Neurotrophins enhance CaMKII autophosphorylation (A) and phosphorylation of GluR1 subunits of AMPA receptors (B). Hippocampal slices were treated for 30 min in aCSF containing NT4 or BDNF (50 or 100 ng/ml as labeled) and processed for Western blotting. The representative images (top) and group data (bottom) show dose-dependent increases in p-CaMKII and p-GluR1 levels after neurotrophin treatment, with little changes in total CaMKII or GluR1 levels. Changes in the protein levels were calculated relative to that of control slices treated with drug-free aCSF. n = 15 for each group. ^* and ^**, p < 0.05 and 0.01, respectively, compared to the controls.

Fig. 3

Immunohistochemical analysis of neurotrophin-induced CaMKII and GluR1 phosphorylation. Hippocampal slices were treated with aCSF (Control), BDNF, or NT4 (100 ng/ml) for 30 min and processed for immunoreactive double labeling of p-CaMKII (top) and p-GluR1 (bottom) using phosphospecific antibodies. Confocal fluorescent images were obtained using a Zeiss LSM 5 Pascal laser scanning microscope with a 5× water immersion objective.

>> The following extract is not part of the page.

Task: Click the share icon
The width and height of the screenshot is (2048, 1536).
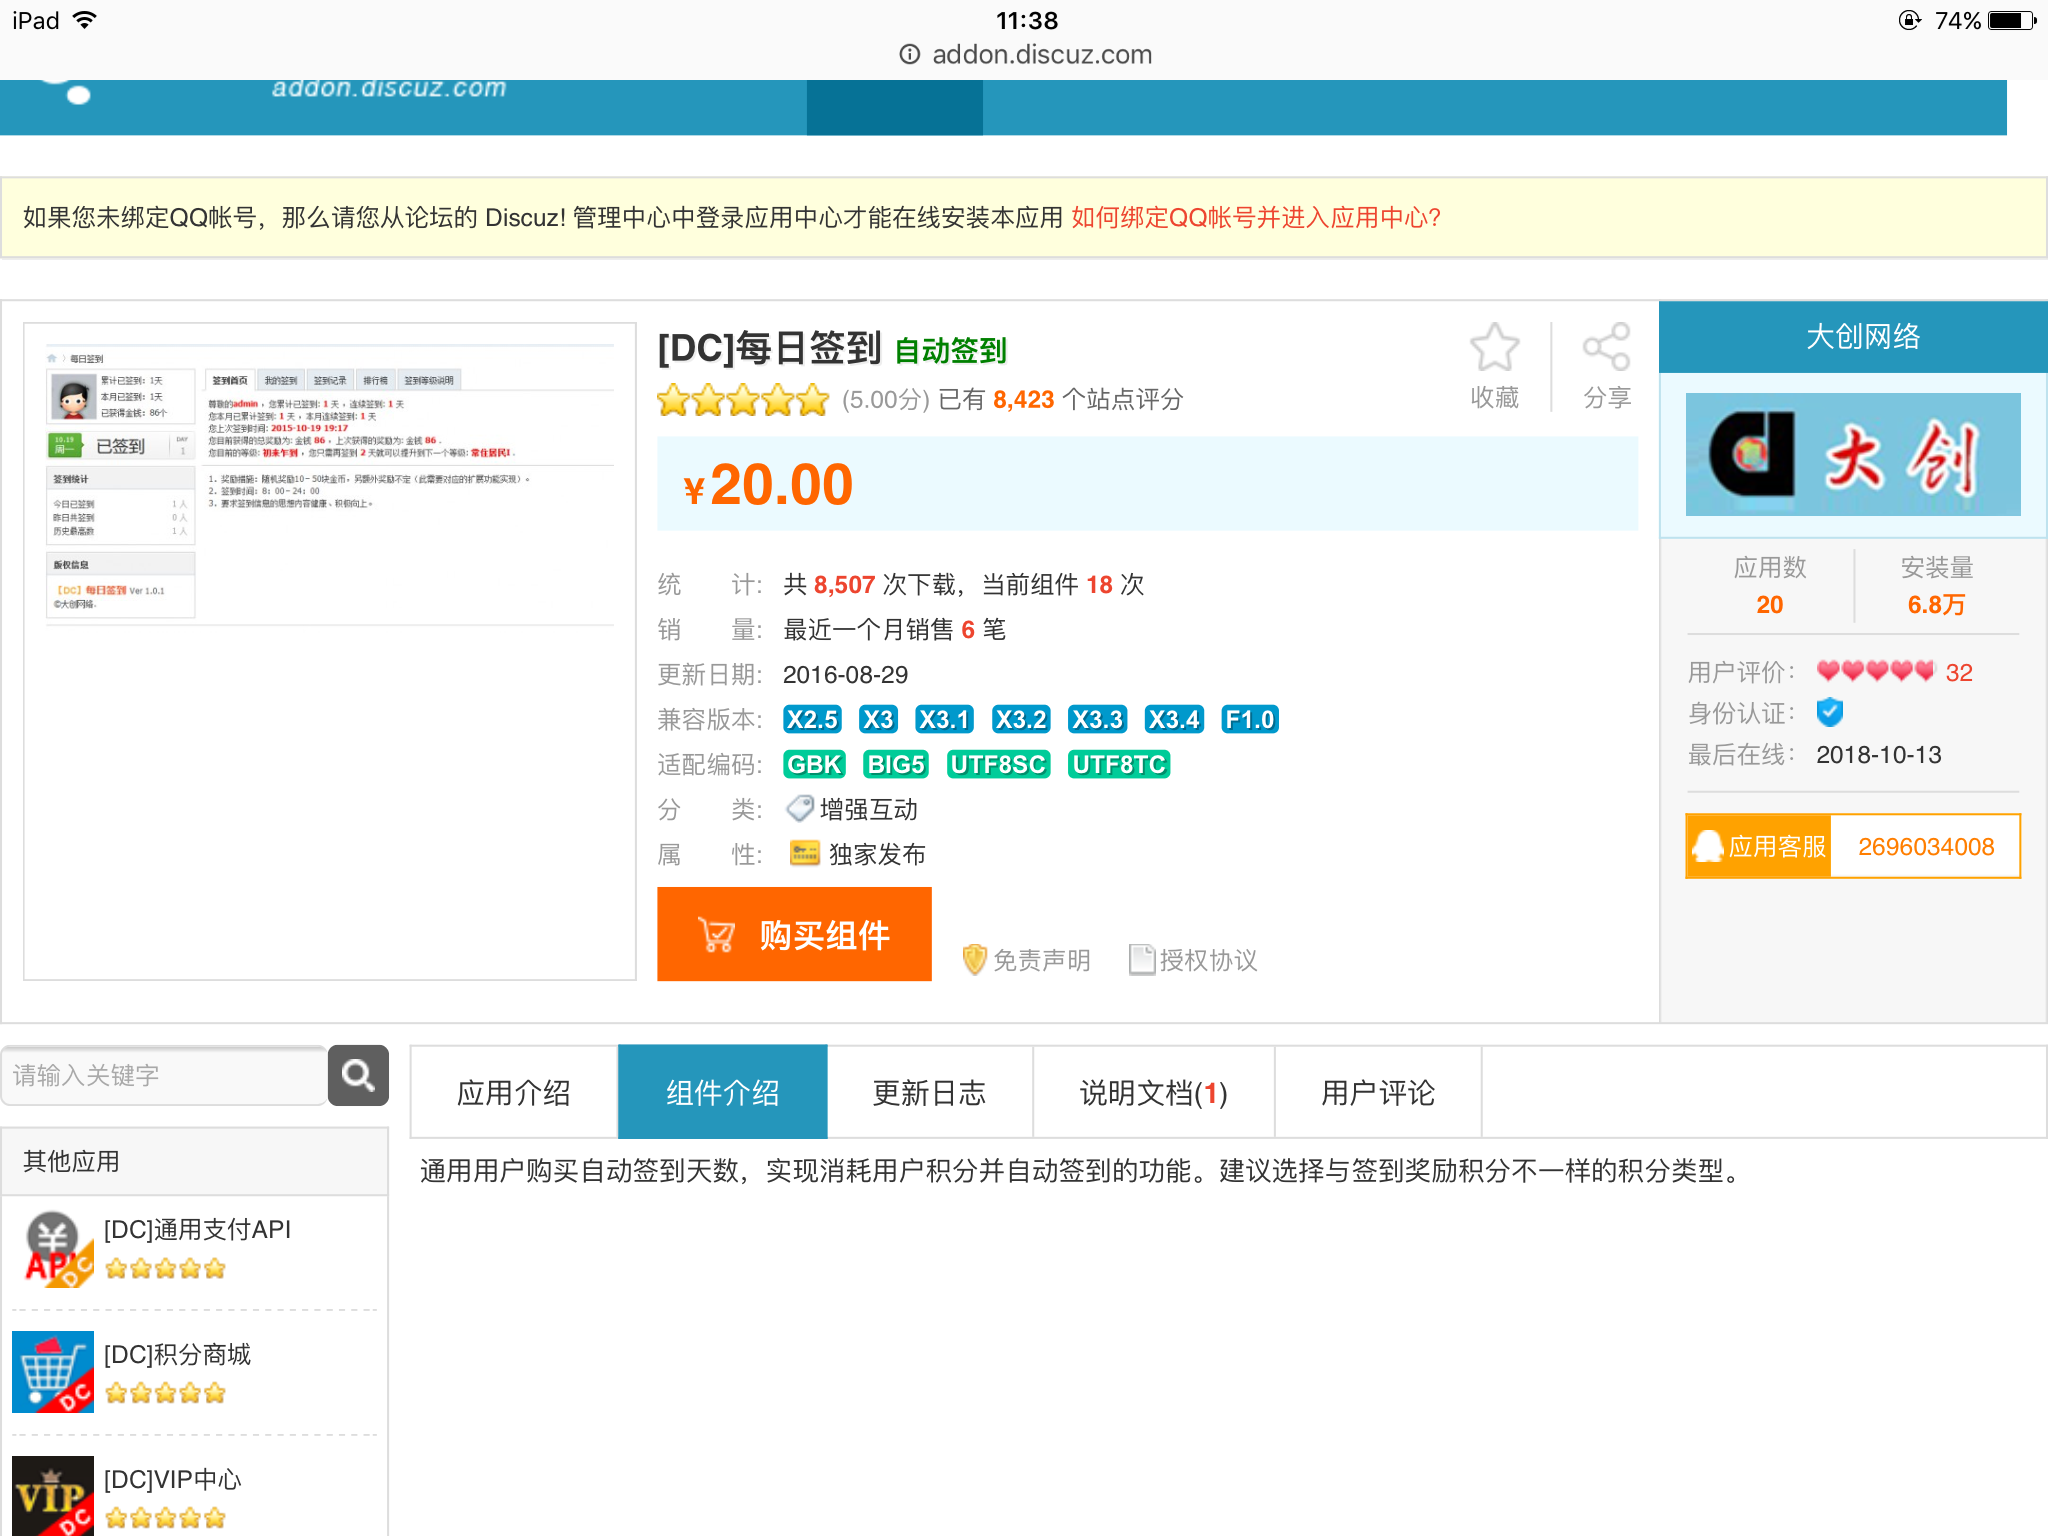Action: [1606, 349]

Calibration bar: 400 μm.

Fig. 4

Neurotrophins prevent inhibition by Aβ_1–42 of LTP-induced CaMKII and GluR1 phosphorylation in the dentate gyrus. A) Representative western blot images. Multiple slices from the same rats were used for different treatments in a single set of experiment as labeled. Note markedly increased p-CaMKII and p-GluR1 levels in slices pretreated with BDNF or NT4 (100 ng/ml), and lack of inhibition by Aβ_1–42 (1 μM) of HFS-induced phosphorylation when slices were co-treated with neurotrophins. B and C) Phosphorylation changes in slices pretreated with Aβ, NT4, or both. LTP-induced p-CaMKII and p-GluR1 increases were measured 15 min after HFS. The basal phosphorylation levels were determined in paired slices that received matching treatment except no HFS. All data are expressed as percentages of the basal level measured in aCSF-treated slices (control). n = 19 for each group. # p < 0.05 compared to the basal level of aCSF-treated slices. ^* and ^**, p < 0.05 and 0.01, respectively, compared to the post-HFS level in Aβ-treated slices. Except in slices treated with Aβ alone, HFS induced significant increases in p-CaMKII and p-GluR1 levels from the paired basal levels.